YOUR ASSIGNMENT: An exact transcript is required of the lines below, from the one containing "Task: Open the Extensions puzzle piece icon" through the very last; leave every picture out of it.

Collected data entries

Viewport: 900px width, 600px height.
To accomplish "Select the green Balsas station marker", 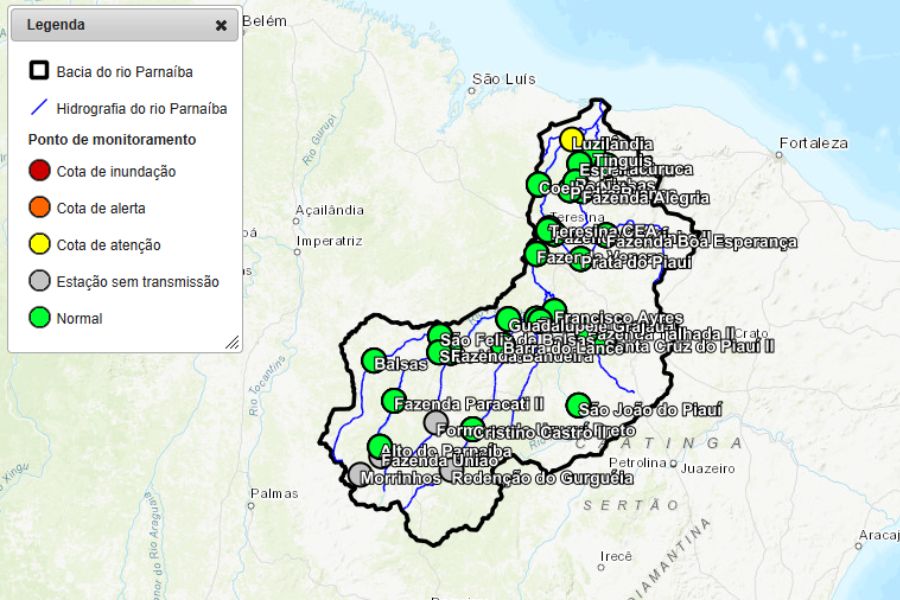I will (x=373, y=360).
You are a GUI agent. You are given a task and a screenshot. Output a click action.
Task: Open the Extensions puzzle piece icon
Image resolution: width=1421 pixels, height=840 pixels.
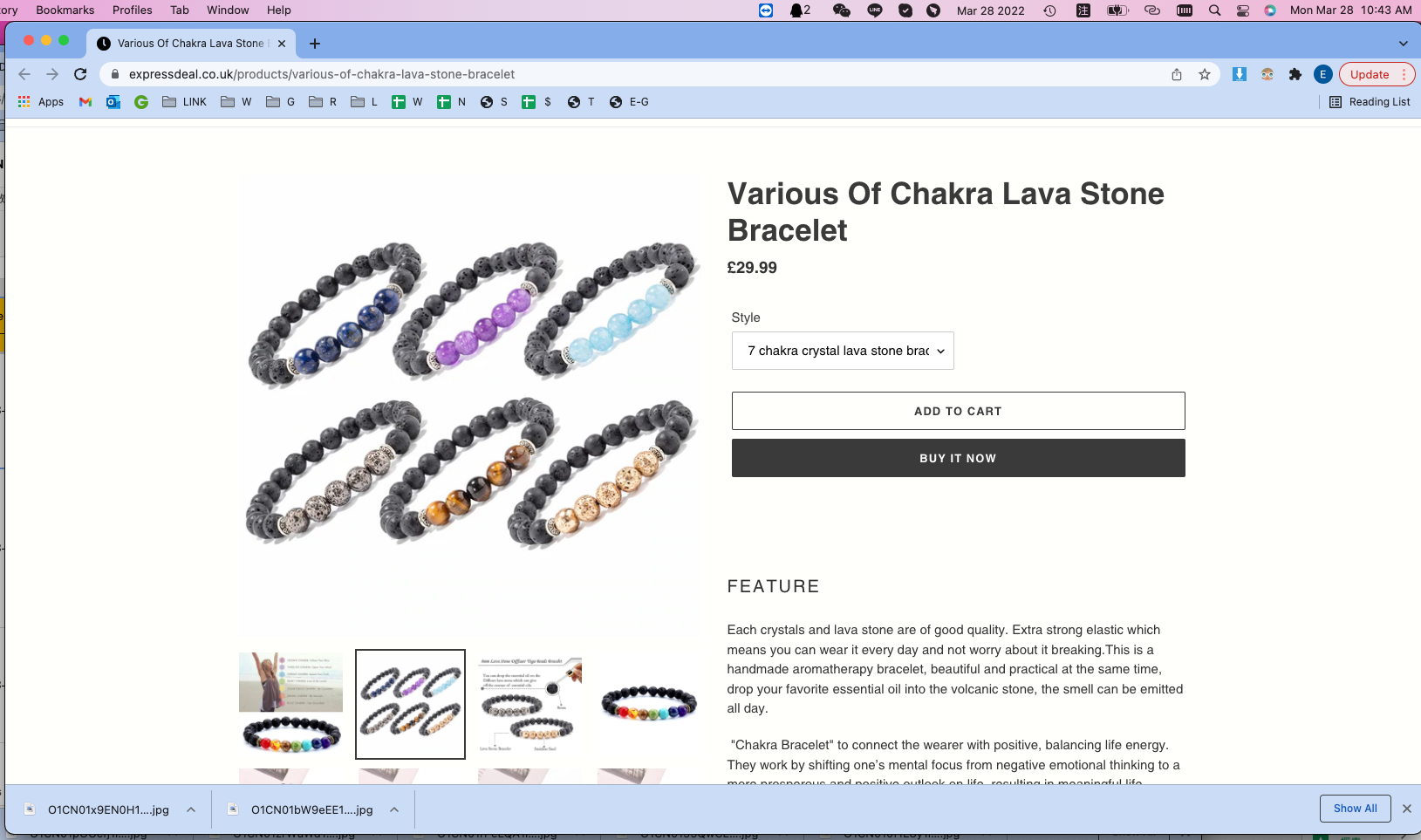pyautogui.click(x=1295, y=74)
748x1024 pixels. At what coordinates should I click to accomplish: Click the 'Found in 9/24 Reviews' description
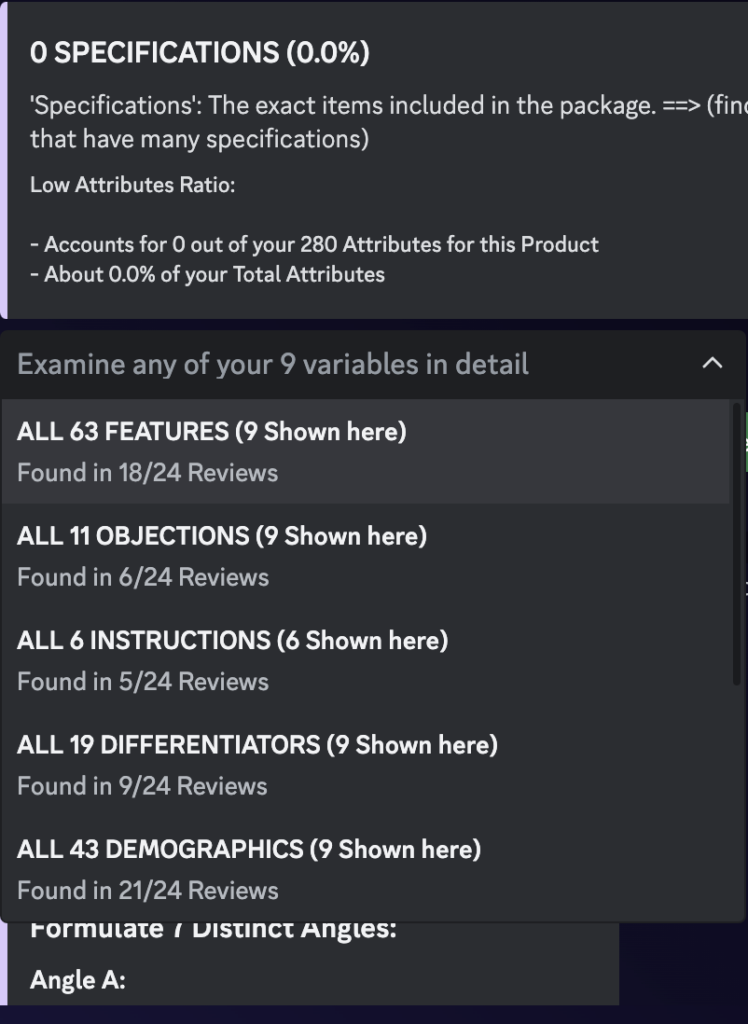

RESPONSE TO THIS TASK:
Task: Open the Extensions puzzle piece icon
Image resolution: width=1421 pixels, height=840 pixels.
pyautogui.click(x=1295, y=74)
748x1024 pixels. At what coordinates should I click to accomplish: Click the 'Found in 9/24 Reviews' description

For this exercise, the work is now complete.